A senior Pentagon official resigned Friday over controversial remarks in which he criticized lawyers who represent terrorism suspects, the Defense Department said.  Department spokesman Bryan Whitman said Charles ”Cully” Stimson, deputy assistant secretary of defense for detainee affairs, told him on Friday that he had made his own decision to resign and was not asked to leave by Defense Secretary Robert Gates.

"The Deputy Assistant Secretary did the right thing." said Tom Bolt, President of the American Counsel Association, the oldest association of independent law firms.  "But this does not end here, I am confident that when the American Bar Association’s House of Delegates convenes later this month that we will address the issue of detainees, their right to counsel and other issues relative to the proper administration of justice." Bolt said.
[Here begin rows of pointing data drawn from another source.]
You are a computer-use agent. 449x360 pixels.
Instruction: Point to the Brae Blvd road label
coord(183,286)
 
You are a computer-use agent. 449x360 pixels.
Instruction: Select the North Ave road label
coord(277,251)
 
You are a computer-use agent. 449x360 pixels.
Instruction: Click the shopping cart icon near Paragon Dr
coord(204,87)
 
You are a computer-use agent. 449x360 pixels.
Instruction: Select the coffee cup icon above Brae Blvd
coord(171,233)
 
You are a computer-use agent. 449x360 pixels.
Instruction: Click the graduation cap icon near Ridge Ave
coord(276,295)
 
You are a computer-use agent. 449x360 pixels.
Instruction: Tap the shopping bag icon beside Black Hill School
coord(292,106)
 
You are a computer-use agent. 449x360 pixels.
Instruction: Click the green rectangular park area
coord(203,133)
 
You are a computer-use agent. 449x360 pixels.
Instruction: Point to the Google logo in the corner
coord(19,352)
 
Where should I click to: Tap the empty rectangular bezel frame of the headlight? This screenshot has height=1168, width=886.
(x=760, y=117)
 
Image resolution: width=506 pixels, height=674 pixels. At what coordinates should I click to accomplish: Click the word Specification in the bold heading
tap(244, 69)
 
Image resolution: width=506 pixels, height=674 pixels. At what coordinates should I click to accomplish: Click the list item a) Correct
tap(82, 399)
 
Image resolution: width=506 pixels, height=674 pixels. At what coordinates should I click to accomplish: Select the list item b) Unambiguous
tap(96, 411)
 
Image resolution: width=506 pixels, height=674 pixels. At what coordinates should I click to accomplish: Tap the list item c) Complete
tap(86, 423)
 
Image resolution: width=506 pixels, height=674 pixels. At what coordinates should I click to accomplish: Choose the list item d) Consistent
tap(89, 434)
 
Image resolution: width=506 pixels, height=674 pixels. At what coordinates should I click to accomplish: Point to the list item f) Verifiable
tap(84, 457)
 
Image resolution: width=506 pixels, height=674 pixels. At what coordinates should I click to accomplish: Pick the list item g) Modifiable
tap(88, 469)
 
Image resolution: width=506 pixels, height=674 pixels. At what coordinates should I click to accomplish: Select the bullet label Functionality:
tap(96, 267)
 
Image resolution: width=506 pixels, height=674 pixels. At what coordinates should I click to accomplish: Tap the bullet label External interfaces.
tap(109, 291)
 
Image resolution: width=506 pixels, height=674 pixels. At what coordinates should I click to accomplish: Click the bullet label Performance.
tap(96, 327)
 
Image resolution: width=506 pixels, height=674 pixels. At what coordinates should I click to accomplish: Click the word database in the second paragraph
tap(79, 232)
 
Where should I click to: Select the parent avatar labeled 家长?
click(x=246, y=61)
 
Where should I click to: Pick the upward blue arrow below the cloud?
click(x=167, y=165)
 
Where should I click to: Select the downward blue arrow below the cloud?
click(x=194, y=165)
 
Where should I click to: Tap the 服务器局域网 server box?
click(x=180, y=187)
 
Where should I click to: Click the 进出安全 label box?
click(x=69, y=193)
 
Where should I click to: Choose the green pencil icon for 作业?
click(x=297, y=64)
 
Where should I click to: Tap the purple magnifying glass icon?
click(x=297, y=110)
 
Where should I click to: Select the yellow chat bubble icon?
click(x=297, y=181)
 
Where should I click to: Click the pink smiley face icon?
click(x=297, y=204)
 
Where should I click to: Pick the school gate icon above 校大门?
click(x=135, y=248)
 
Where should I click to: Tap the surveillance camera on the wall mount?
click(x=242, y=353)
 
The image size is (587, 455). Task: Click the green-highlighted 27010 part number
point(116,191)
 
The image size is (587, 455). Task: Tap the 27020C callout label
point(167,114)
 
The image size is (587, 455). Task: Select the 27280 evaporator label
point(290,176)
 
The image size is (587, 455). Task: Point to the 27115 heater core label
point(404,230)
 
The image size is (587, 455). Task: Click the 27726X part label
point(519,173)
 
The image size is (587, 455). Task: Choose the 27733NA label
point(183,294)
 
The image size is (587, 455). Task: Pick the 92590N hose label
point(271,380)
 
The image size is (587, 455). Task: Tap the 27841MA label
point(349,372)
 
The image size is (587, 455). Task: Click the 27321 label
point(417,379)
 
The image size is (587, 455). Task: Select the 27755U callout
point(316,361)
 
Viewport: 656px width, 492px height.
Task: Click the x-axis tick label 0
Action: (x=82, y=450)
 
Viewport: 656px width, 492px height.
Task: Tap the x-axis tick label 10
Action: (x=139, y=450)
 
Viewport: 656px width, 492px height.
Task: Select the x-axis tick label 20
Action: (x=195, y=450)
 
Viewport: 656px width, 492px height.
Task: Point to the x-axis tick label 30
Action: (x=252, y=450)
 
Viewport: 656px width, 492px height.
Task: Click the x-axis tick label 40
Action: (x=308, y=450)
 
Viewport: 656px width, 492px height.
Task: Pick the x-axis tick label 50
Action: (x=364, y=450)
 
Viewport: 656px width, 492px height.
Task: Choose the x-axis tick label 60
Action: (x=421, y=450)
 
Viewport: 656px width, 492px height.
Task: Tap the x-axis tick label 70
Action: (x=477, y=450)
Stimson drew outrage from the legal community including repudiation from the Presidents of the American Bar Association and the American Counsel Association.  The Defense Department disavowed the January 11th comments, in which he also suggested some attorneys were being untruthful about doing the work free of charge and instead were ”receiving moneys from who knows where.”

He also said companies might want to consider taking their legal business to other firms that do not represent suspected terrorists.  ”I think, quite honestly, when corporate CEOs see that those firms are representing the very terrorists who hit their bottom line back in 2001, those CEOs are going to make those law firms choose between representing terrorists or representing reputable firms,” Stimson told Federal News Radio.

Stimson publicly apologized several days after the radio interview, saying his comments did not reflect his values and that he firmly believes in the principles of the U.S. legal system.  But it didn’t completely quiet critics.  The Bar Association of San Francisco last week asked the California State Bar to investigate whether Stimson violated legal ethics by suggesting a boycott of law firms that represent Guantanamo Bay detainees.

Stimson said he was leaving because of the controversy over a radio interview in which he said he found it shocking that lawyers at many ofthe nation’s top law firms represent detainees held at the U.S. military prison in Cuba.  ”He believed it hampered his ability to be effective in this position,” Whitman said of the backlash to Stimson’s comments.